L’arbitrage est le mode de résolution des litiges privilégié pour solutionner des différends commerciaux internationaux. Or, le coût de ces procédures est de plus en plus élevé, particulièrement pour les PME et TPE, ou encore pour les pays en voie de développement. L’essor du financement de procédures contentieuses par des tiers, et notamment de procédures d’arbitrage, n’est que le reflet des besoins croissants des acteurs du commerce international.

Le financement par des tiers offre une solution à ceux qui, ayant une demande fondée à faire valoir, n’ont pas les moyens suffisants pour financer la procédure, ou ne souhaitent pas compromettre la santé financière de leur entreprise. [1]

Le financement de l’arbitrage par les tiers est un phénomène récent qui devrait se développer, nous dit-on.
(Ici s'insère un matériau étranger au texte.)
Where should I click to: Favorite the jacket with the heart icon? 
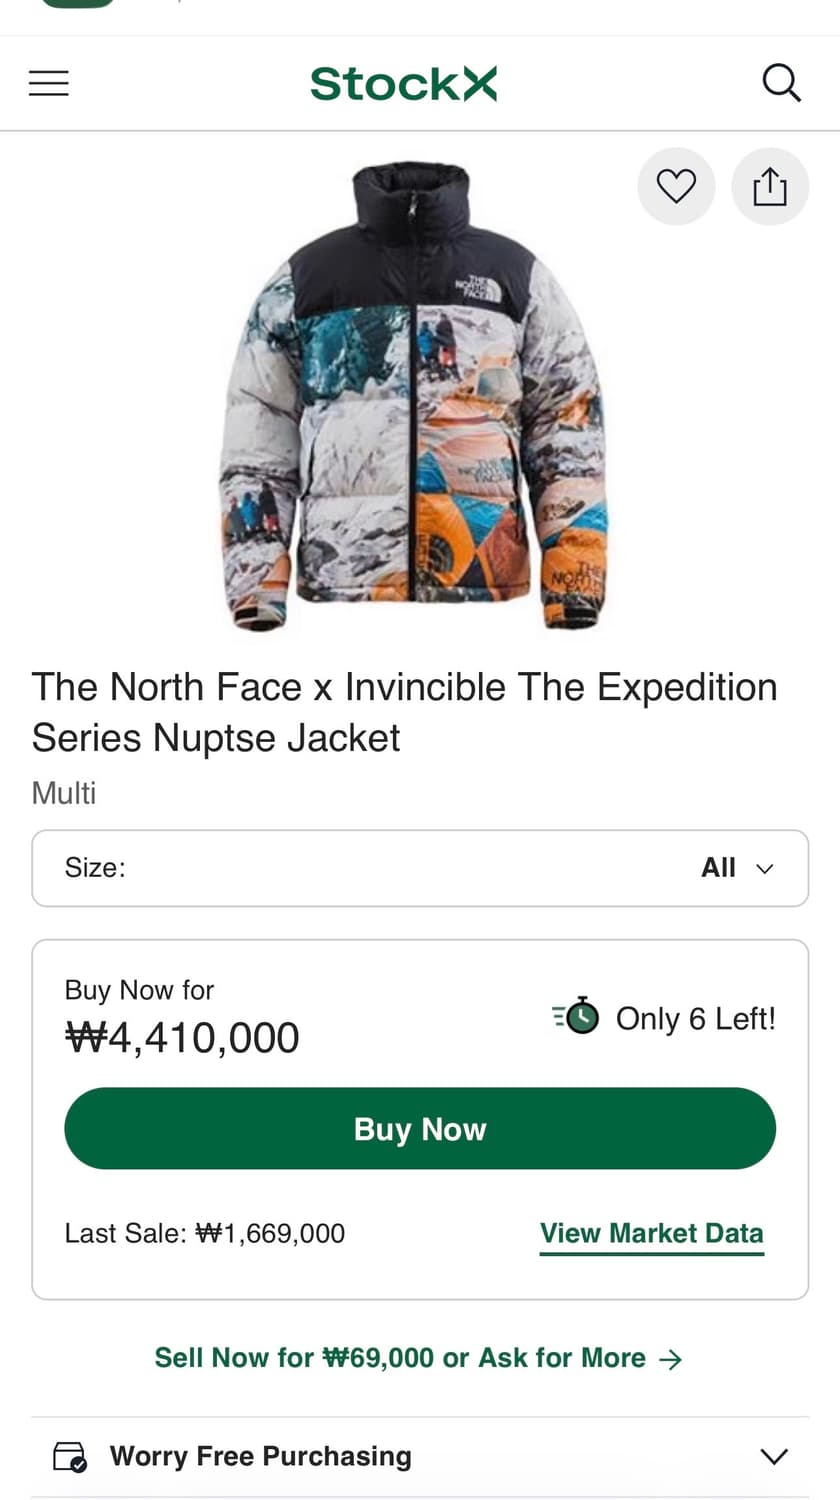point(676,186)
Alors que Paris est la capitale de l’arbitrage international par excellence, ce processus est encore peu connu en France par rapport aux États-Unis, Royaume-Uni, Allemagne ou Australie, où il y est fréquemment recouru.

En quoi consiste le financement de l’arbitrage par un tiers ? [2]
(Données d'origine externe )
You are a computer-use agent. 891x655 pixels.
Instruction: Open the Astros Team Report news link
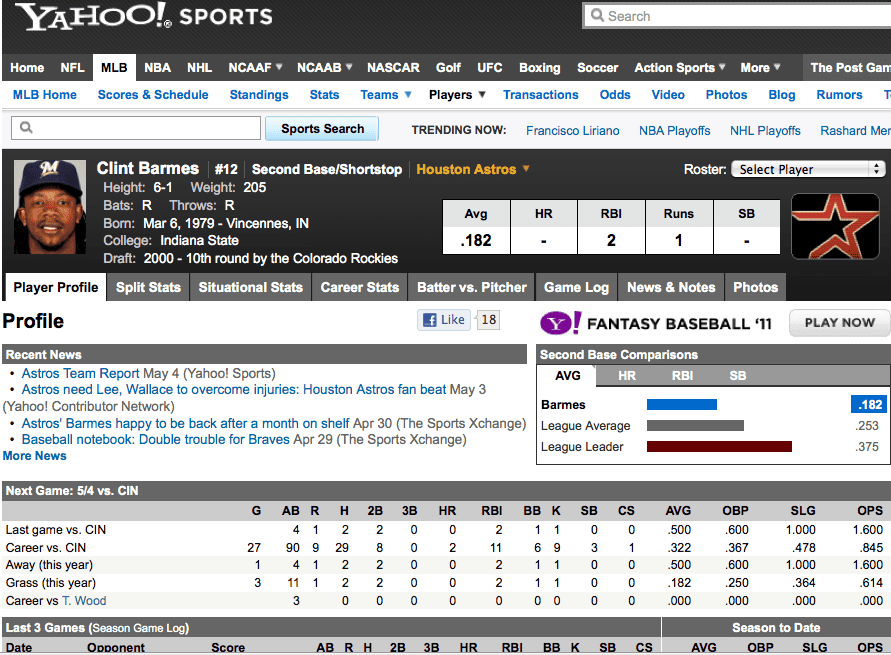coord(80,374)
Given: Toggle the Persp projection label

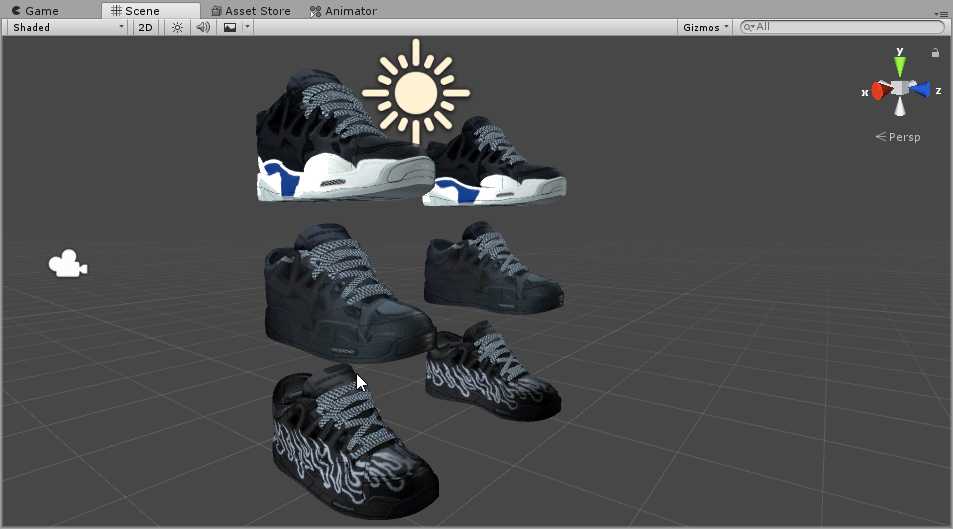Looking at the screenshot, I should tap(898, 137).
Il s’agit d’un procédé par lequel un tiers, qui n’est pas partie au litige, prend en charge une partie ou la totalité du coût de la procédure. En contrepartie, le tiers qui finance se rémunère par un pourcentage sur les dommages et intérêts alloués par la sentence arbitrale.

Dès lors, la rémunération du tiers est conditionnée par une issue favorable de la procédure pour la partie financée, puisqu’elle résulte de la rétrocession d’un pourcentage convenu des résultats escomptés.

Ainsi, le financement par un tiers peut s’analyser en une privatisation de l’accès à la justice. Cette méthode de financement s’est jusqu’à présent révélée profitable tant pour le financeur que pour le financé, qui, en tout état de cause, partagent un dessein commun : celui d’une sentence favorable. L’impécuniosité du demandeur ne sera désormais plus un frein à la poursuite d’une demande recevable devant un tribunal arbitral. Si la fourniture des fonds lui permet d’accéder à la justice, le tiers financeur spécule sur la réalisation d’un investissement lucratif.

En fonction de la juridiction où l’accord est conclu il est possible de recourir à une diversité de financeurs. Il peut s’agir (i) de l’avocat même du client (lorsque ses règles déontologiques le permettent), (ii) une compagnie d’assurance, (iii) une banque ou encore (iv), une société de financement spécialisée.

La prise en charge des frais par un tiers peut intervenir à tout moment de la procédure et s’opère par la conclusion d’un contrat. La partie bénéficiaire des fonds conserve cependant la direction de la procédure d’arbitrage avec ses avocats.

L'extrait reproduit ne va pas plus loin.